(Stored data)
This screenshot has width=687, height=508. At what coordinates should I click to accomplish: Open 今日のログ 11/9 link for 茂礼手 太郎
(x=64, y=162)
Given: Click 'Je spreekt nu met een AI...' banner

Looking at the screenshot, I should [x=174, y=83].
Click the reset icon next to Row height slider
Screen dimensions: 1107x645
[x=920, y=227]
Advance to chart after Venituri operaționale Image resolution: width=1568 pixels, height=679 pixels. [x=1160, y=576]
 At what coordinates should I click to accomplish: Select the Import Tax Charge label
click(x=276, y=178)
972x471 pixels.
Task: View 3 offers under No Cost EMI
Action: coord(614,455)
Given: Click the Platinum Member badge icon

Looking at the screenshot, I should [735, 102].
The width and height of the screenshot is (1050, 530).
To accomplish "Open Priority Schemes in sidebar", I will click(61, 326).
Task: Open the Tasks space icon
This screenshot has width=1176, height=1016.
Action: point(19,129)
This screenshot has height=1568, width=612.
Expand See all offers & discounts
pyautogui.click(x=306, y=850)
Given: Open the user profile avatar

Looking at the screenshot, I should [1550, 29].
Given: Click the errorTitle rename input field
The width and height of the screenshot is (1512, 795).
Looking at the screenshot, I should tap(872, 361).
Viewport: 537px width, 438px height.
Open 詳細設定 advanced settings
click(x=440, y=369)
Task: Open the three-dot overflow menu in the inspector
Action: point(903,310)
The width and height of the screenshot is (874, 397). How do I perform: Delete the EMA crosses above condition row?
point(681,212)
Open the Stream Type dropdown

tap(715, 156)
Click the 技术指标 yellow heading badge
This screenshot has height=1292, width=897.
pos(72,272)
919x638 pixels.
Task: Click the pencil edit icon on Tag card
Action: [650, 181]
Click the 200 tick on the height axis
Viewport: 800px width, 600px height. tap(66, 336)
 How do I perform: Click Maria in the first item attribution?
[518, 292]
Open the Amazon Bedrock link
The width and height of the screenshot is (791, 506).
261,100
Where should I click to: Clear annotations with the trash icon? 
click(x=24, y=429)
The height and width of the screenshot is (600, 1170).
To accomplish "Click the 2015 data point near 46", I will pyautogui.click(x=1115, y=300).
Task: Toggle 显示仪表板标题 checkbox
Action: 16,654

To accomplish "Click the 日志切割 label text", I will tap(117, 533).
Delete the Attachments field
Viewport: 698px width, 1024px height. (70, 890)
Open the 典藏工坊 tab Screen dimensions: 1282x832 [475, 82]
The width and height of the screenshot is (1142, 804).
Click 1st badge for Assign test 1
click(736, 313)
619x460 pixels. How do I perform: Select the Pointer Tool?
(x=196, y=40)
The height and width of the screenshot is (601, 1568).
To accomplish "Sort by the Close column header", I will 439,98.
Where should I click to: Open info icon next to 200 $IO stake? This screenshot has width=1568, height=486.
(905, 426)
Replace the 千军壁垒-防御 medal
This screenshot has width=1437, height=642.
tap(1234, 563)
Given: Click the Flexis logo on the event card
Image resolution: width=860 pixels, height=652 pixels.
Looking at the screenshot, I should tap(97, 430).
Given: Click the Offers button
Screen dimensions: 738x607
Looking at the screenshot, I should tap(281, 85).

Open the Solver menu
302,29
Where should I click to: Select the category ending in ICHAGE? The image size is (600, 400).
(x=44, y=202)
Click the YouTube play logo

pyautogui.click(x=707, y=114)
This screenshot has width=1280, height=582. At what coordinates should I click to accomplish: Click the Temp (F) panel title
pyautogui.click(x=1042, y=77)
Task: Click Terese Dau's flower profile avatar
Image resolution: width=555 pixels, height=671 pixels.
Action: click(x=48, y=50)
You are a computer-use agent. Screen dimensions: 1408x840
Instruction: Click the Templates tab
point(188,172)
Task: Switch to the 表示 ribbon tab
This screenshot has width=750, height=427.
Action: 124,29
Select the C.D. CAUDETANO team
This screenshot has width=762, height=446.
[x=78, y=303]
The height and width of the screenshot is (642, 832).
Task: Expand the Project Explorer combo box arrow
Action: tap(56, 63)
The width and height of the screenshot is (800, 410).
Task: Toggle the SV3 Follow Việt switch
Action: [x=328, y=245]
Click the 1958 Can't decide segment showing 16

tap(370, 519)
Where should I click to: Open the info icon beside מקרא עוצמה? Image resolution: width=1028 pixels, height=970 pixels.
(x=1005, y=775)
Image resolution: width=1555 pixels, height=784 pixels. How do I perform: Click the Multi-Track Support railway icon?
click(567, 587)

> _TASK BRIEF_: Reproduce each entry precisely, so that nothing differs from the original.

> _EXPECTED ANSWER_:
This screenshot has width=687, height=508. At what coordinates should I click to accomplish: Open 今日のログ 11/9 link for 茂礼手 太郎
(x=64, y=162)
Given: Click 'Je spreekt nu met een AI...' banner

Looking at the screenshot, I should [x=174, y=83].
Click the reset icon next to Row height slider
Screen dimensions: 1107x645
[x=920, y=227]
Advance to chart after Venituri operaționale Image resolution: width=1568 pixels, height=679 pixels. [x=1160, y=576]
 At what coordinates should I click to accomplish: Select the Import Tax Charge label
click(x=276, y=178)
972x471 pixels.
Task: View 3 offers under No Cost EMI
Action: coord(614,455)
Given: Click the Platinum Member badge icon

Looking at the screenshot, I should [735, 102].
The width and height of the screenshot is (1050, 530).
To accomplish "Open Priority Schemes in sidebar", I will click(61, 326).
Task: Open the Tasks space icon
This screenshot has width=1176, height=1016.
Action: point(19,129)
This screenshot has height=1568, width=612.
Expand See all offers & discounts
pyautogui.click(x=306, y=850)
Given: Open the user profile avatar

Looking at the screenshot, I should [1550, 29].
Given: Click the errorTitle rename input field
The width and height of the screenshot is (1512, 795).
Looking at the screenshot, I should tap(872, 361).
Viewport: 537px width, 438px height.
Open 詳細設定 advanced settings
click(x=440, y=369)
Task: Open the three-dot overflow menu in the inspector
Action: point(903,310)
The width and height of the screenshot is (874, 397). How do I perform: Delete the EMA crosses above condition row?
point(681,212)
Open the Stream Type dropdown

tap(715, 156)
Click the 技术指标 yellow heading badge
This screenshot has height=1292, width=897.
pos(72,272)
919x638 pixels.
Task: Click the pencil edit icon on Tag card
Action: [650, 181]
Click the 200 tick on the height axis
Viewport: 800px width, 600px height. tap(66, 336)
 How do I perform: Click Maria in the first item attribution?
[518, 292]
Open the Amazon Bedrock link
The width and height of the screenshot is (791, 506).
261,100
Where should I click to: Clear annotations with the trash icon? 
click(x=24, y=429)
The height and width of the screenshot is (600, 1170).
To accomplish "Click the 2015 data point near 46", I will pyautogui.click(x=1115, y=300).
Task: Toggle 显示仪表板标题 checkbox
Action: 16,654

To accomplish "Click the 日志切割 label text", I will tap(117, 533).
Delete the Attachments field
Viewport: 698px width, 1024px height. (70, 890)
Open the 典藏工坊 tab Screen dimensions: 1282x832 [475, 82]
The width and height of the screenshot is (1142, 804).
Click 1st badge for Assign test 1
click(736, 313)
619x460 pixels. How do I perform: Select the Pointer Tool?
(x=196, y=40)
The height and width of the screenshot is (601, 1568).
To accomplish "Sort by the Close column header", I will 439,98.
Where should I click to: Open info icon next to 200 $IO stake? This screenshot has width=1568, height=486.
(905, 426)
Replace the 千军壁垒-防御 medal
This screenshot has width=1437, height=642.
tap(1234, 563)
Given: Click the Flexis logo on the event card
Image resolution: width=860 pixels, height=652 pixels.
Looking at the screenshot, I should tap(97, 430).
Given: Click the Offers button
Screen dimensions: 738x607
Looking at the screenshot, I should tap(281, 85).

Open the Solver menu
302,29
Where should I click to: Select the category ending in ICHAGE? The image size is (600, 400).
(x=44, y=202)
Click the YouTube play logo

pyautogui.click(x=707, y=114)
This screenshot has width=1280, height=582. At what coordinates should I click to accomplish: Click the Temp (F) panel title
pyautogui.click(x=1042, y=77)
Task: Click Terese Dau's flower profile avatar
Image resolution: width=555 pixels, height=671 pixels.
Action: click(x=48, y=50)
You are a computer-use agent. Screen dimensions: 1408x840
Instruction: Click the Templates tab
point(188,172)
Task: Switch to the 表示 ribbon tab
This screenshot has width=750, height=427.
Action: 124,29
Select the C.D. CAUDETANO team
This screenshot has width=762, height=446.
[x=78, y=303]
The height and width of the screenshot is (642, 832).
Task: Expand the Project Explorer combo box arrow
Action: tap(56, 63)
The width and height of the screenshot is (800, 410).
Task: Toggle the SV3 Follow Việt switch
Action: [x=328, y=245]
Click the 1958 Can't decide segment showing 16

tap(370, 519)
Where should I click to: Open the info icon beside מקרא עוצמה? Image resolution: width=1028 pixels, height=970 pixels.
(x=1005, y=775)
Image resolution: width=1555 pixels, height=784 pixels. How do I perform: Click the Multi-Track Support railway icon?
click(567, 587)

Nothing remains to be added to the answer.